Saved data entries
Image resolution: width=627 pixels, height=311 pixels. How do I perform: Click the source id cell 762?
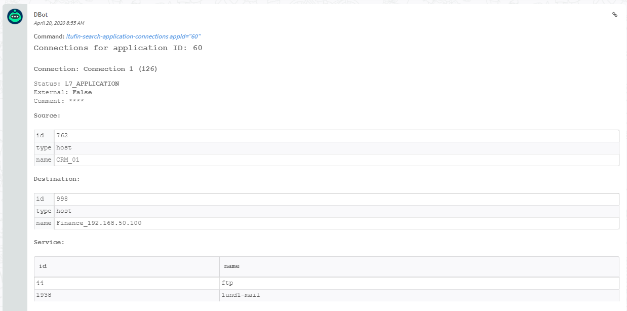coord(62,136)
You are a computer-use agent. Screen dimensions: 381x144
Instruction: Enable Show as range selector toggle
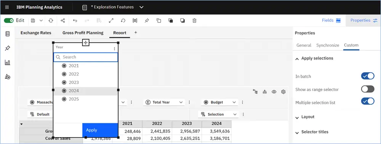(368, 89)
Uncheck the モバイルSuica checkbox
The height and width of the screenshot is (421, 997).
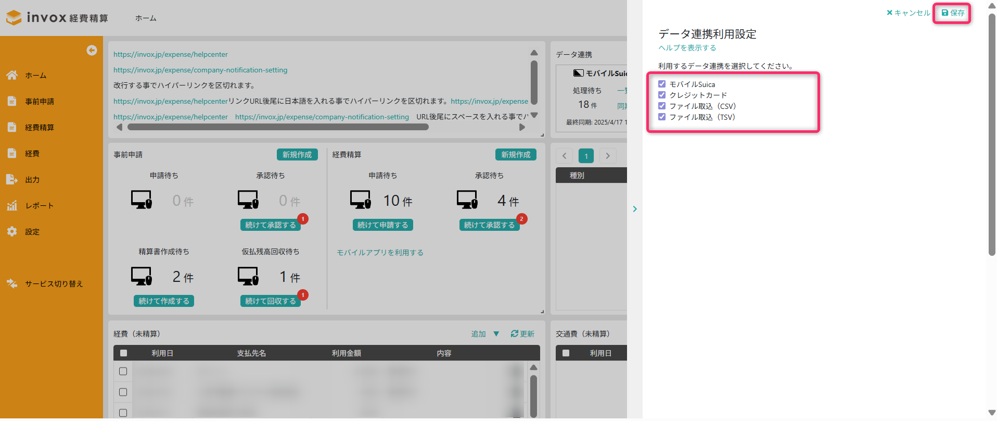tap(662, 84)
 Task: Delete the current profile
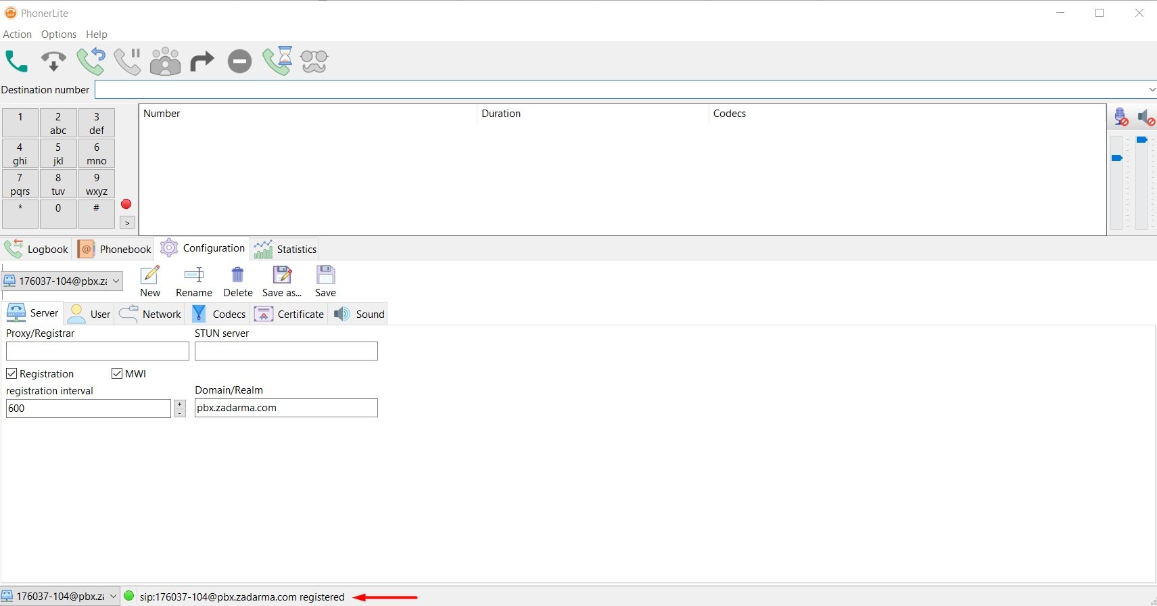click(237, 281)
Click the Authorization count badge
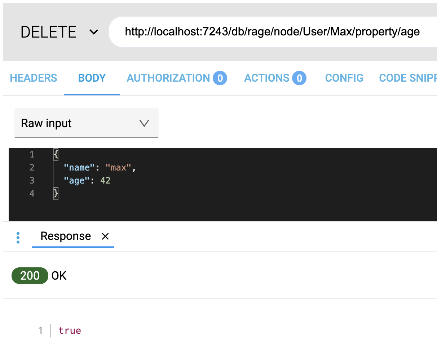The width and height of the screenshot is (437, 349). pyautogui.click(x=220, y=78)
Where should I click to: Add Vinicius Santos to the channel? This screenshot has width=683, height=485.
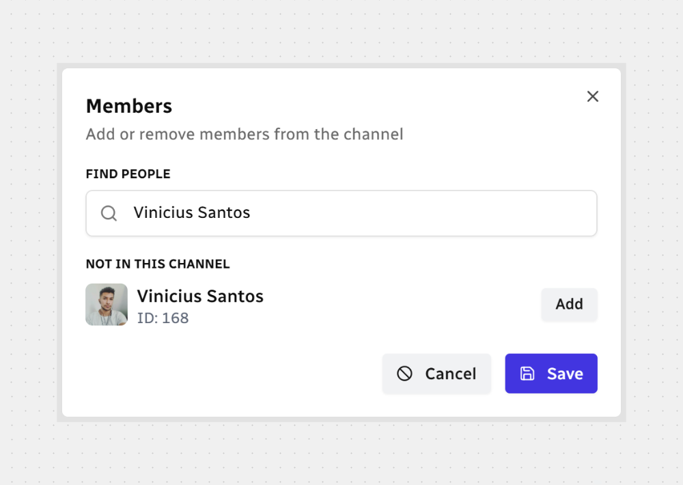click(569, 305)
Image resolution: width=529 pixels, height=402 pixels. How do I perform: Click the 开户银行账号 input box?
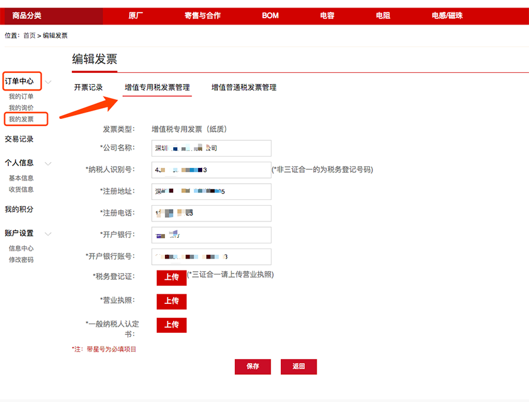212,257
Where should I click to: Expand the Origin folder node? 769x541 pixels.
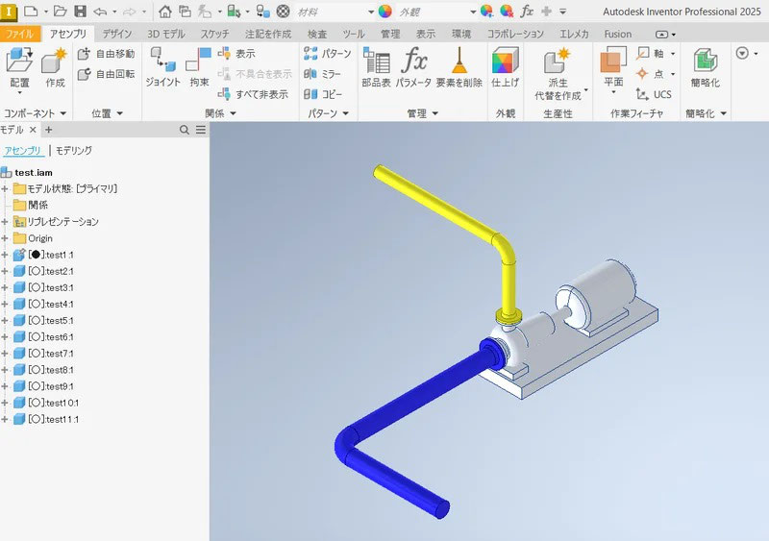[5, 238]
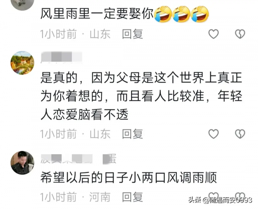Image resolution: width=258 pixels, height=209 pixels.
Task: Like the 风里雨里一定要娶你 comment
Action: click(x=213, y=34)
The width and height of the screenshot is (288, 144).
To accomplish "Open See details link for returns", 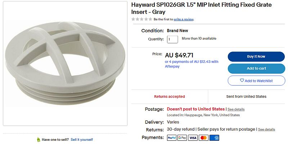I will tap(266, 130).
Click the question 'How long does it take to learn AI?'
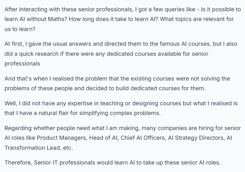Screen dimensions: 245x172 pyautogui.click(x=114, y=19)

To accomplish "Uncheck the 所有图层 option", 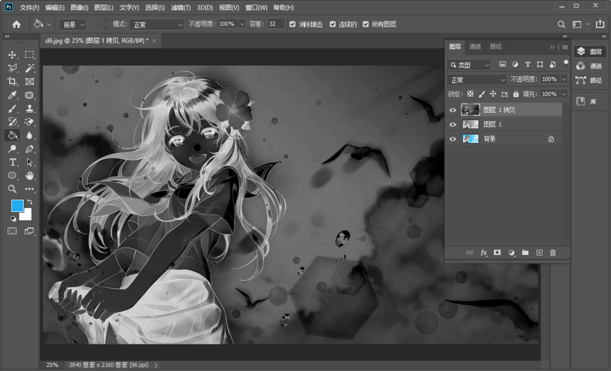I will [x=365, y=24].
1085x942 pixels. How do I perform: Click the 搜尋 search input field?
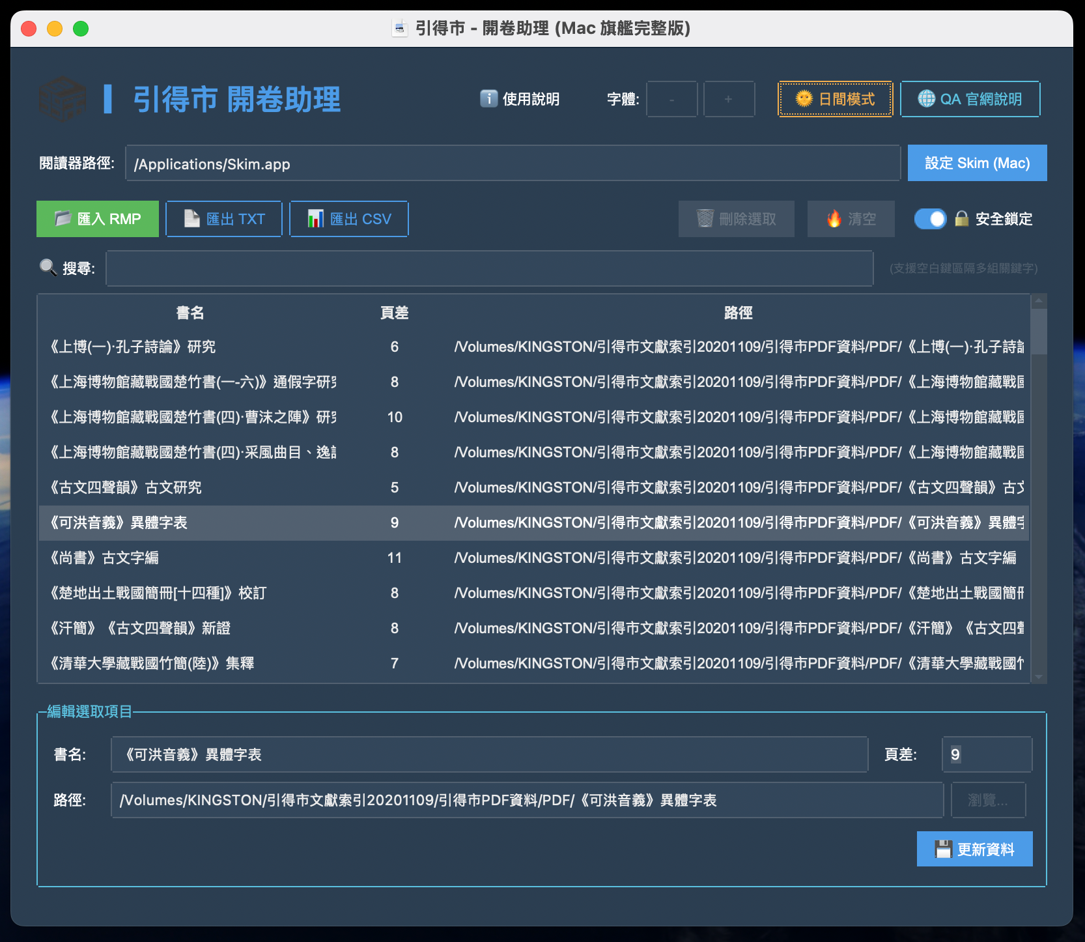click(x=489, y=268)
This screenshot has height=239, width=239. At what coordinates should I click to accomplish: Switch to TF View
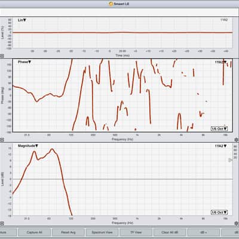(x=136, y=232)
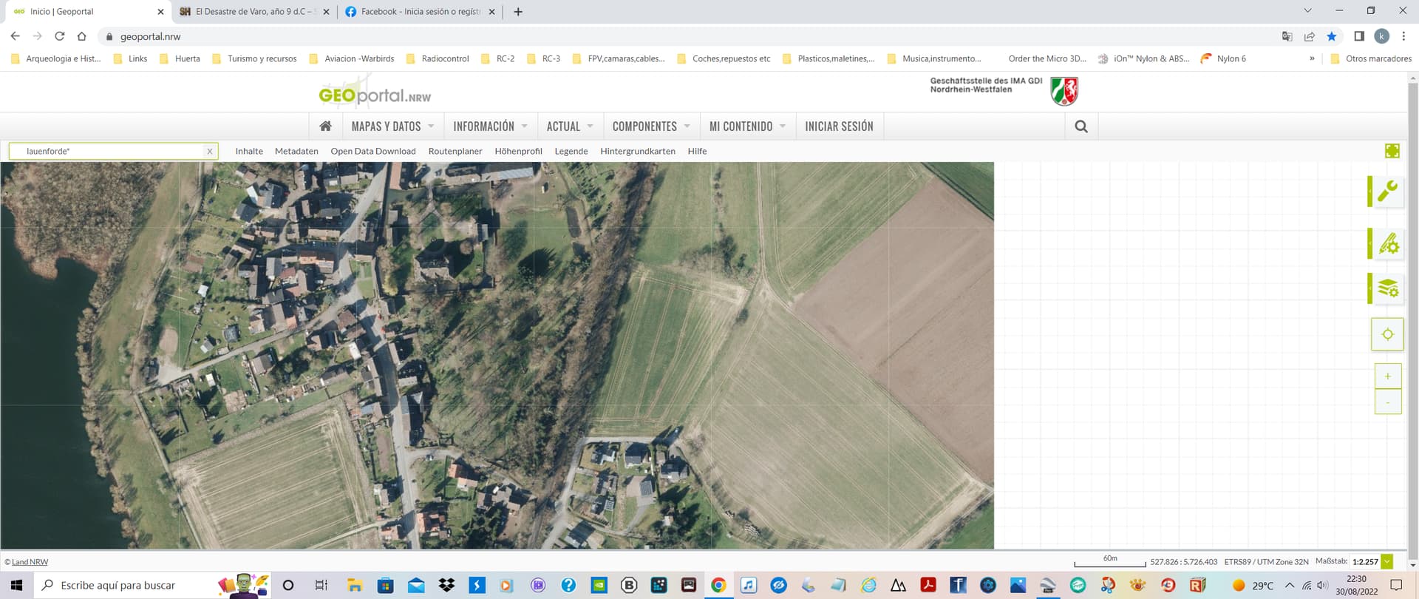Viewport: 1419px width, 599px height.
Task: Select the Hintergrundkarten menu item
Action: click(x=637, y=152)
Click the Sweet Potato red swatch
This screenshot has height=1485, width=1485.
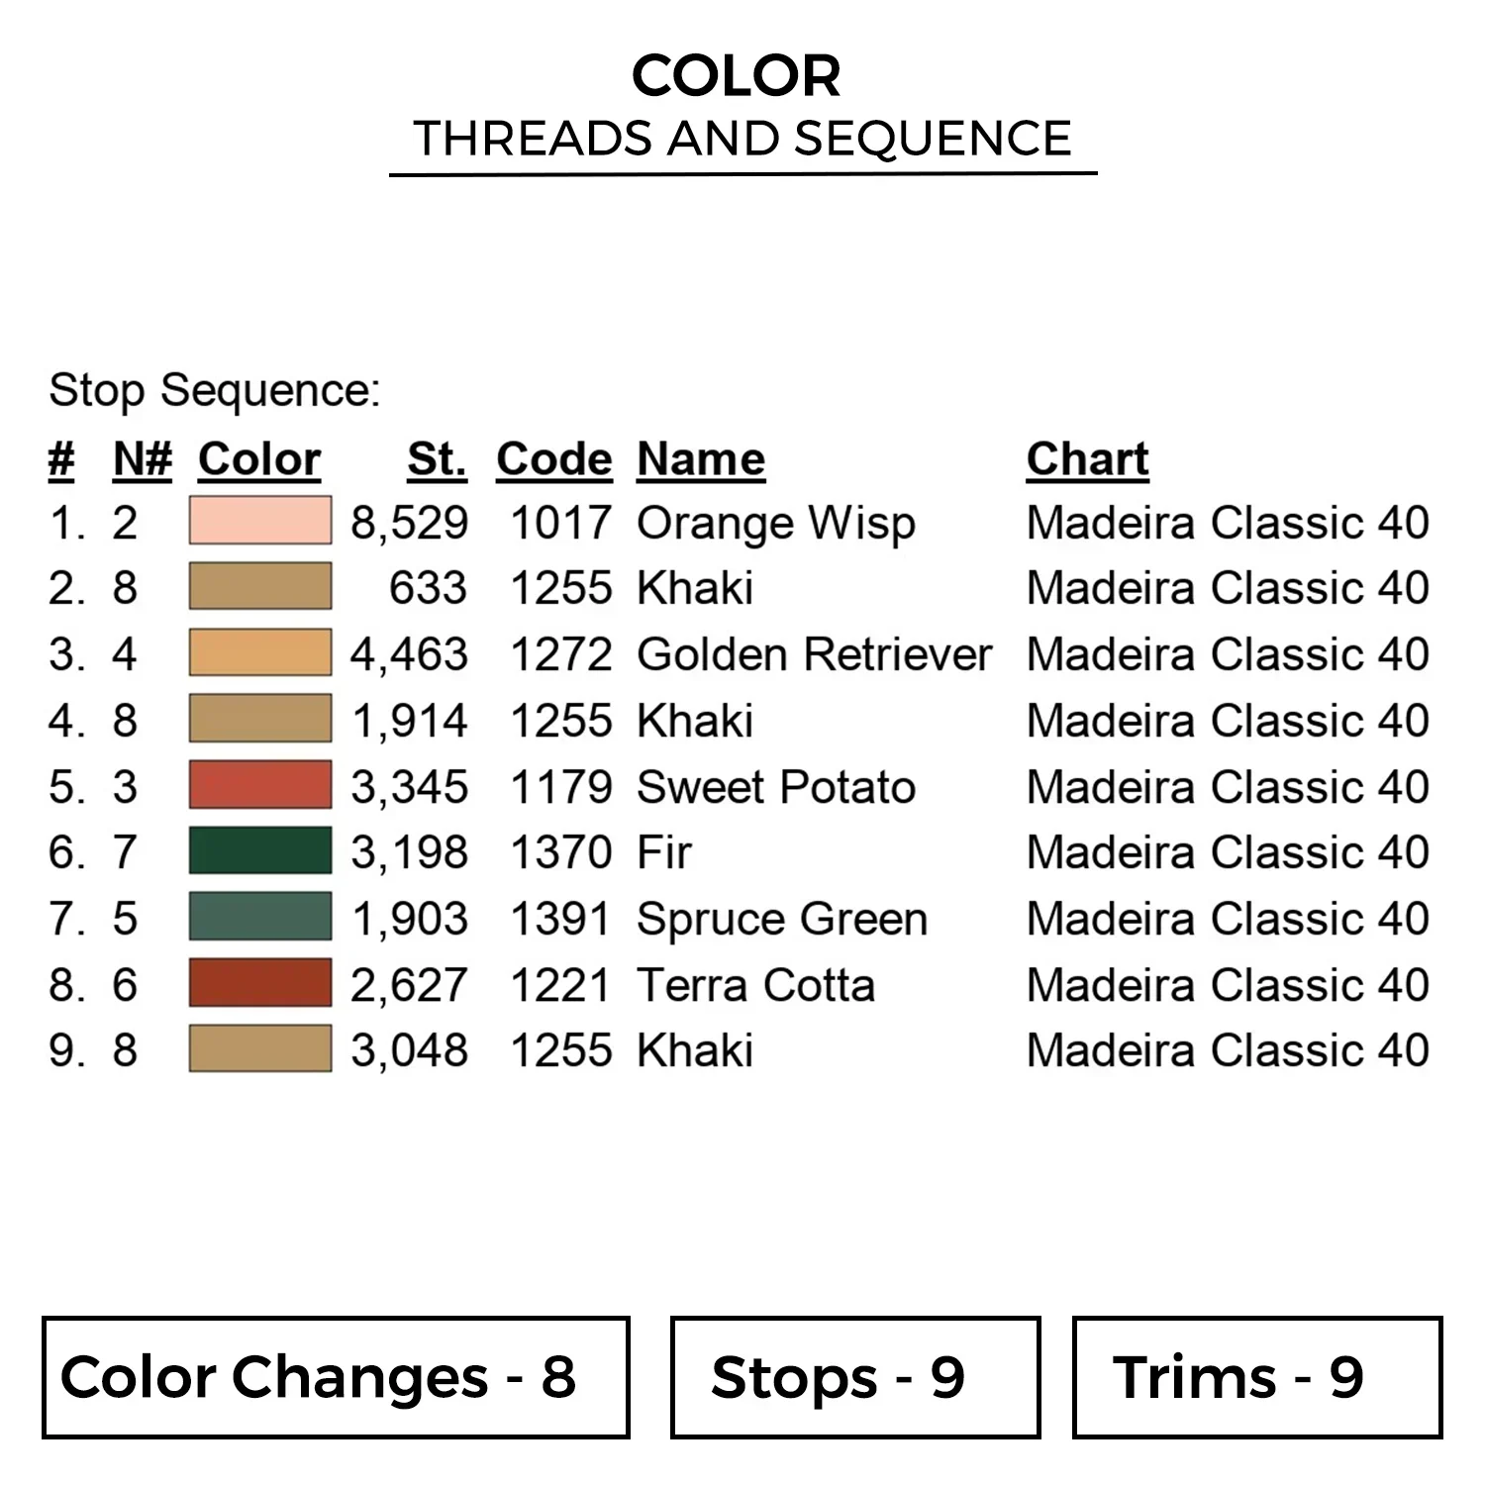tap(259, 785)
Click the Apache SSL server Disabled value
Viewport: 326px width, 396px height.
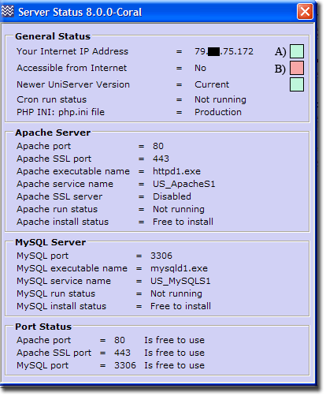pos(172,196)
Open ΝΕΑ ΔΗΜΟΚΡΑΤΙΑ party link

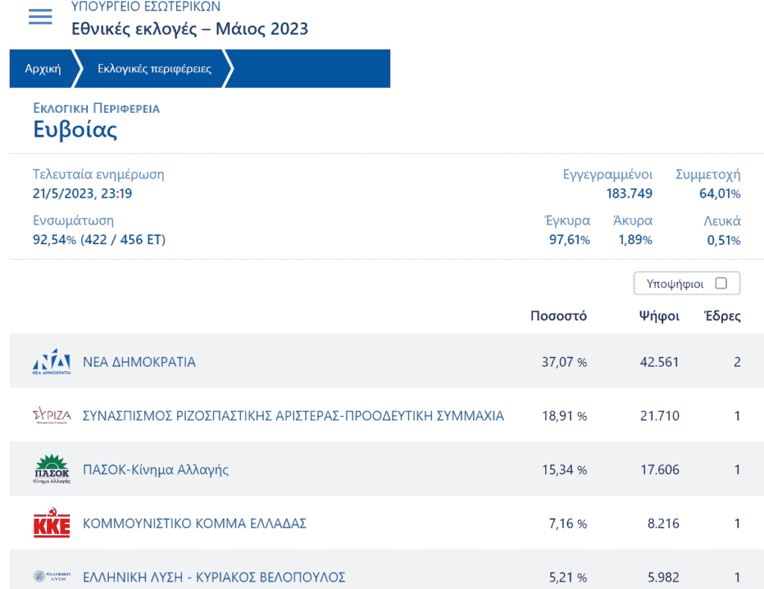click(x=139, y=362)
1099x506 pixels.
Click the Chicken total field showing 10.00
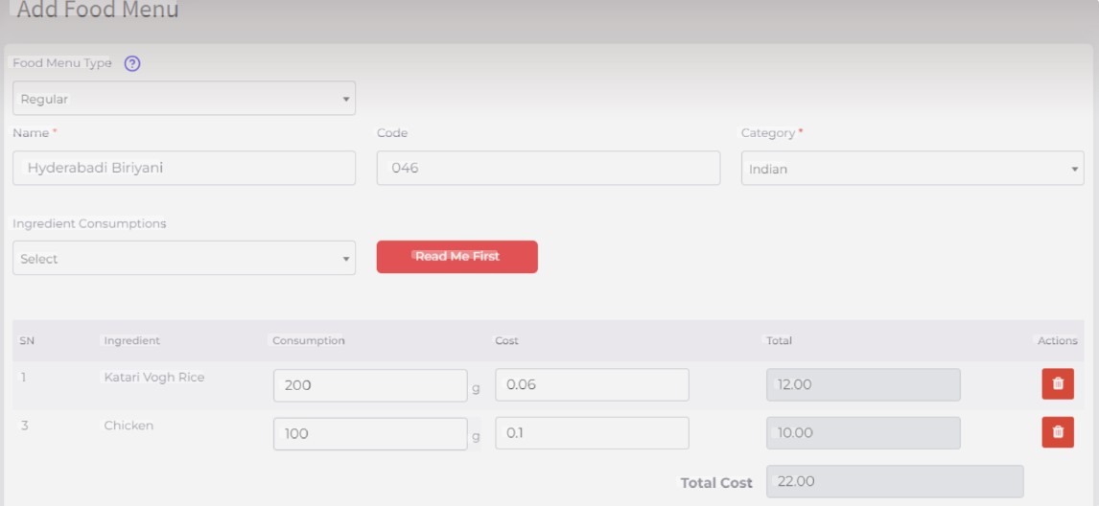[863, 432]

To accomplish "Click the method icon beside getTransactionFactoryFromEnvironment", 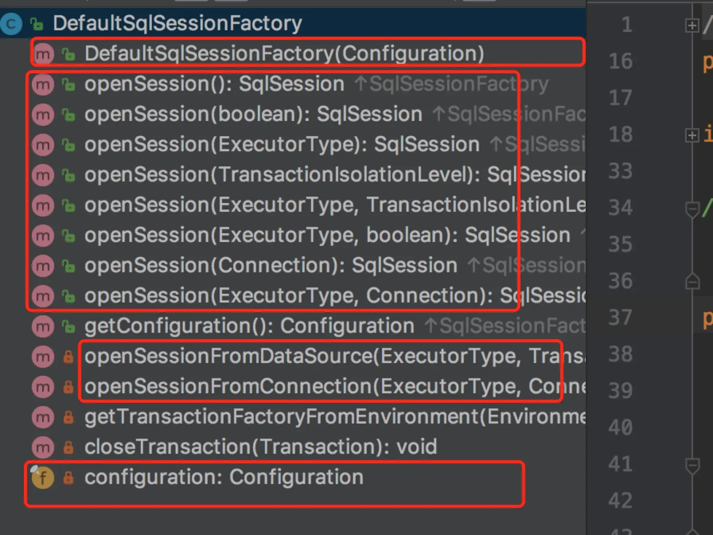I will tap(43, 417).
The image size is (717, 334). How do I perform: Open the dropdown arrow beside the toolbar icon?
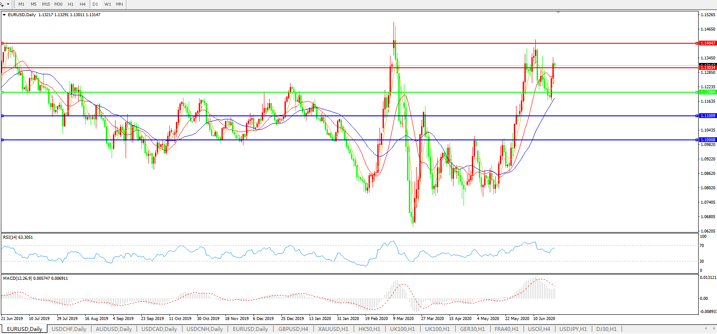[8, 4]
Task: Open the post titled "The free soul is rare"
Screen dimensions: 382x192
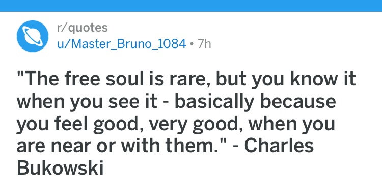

What to work on: Word for word, set down the lines from the line with "Task: Open the" through the last line of the entries, and nothing else; the pictures stay out.

Response for this exercise:
Task: Open the post titled "The free soul is rare"
Screen dimensions: 382x192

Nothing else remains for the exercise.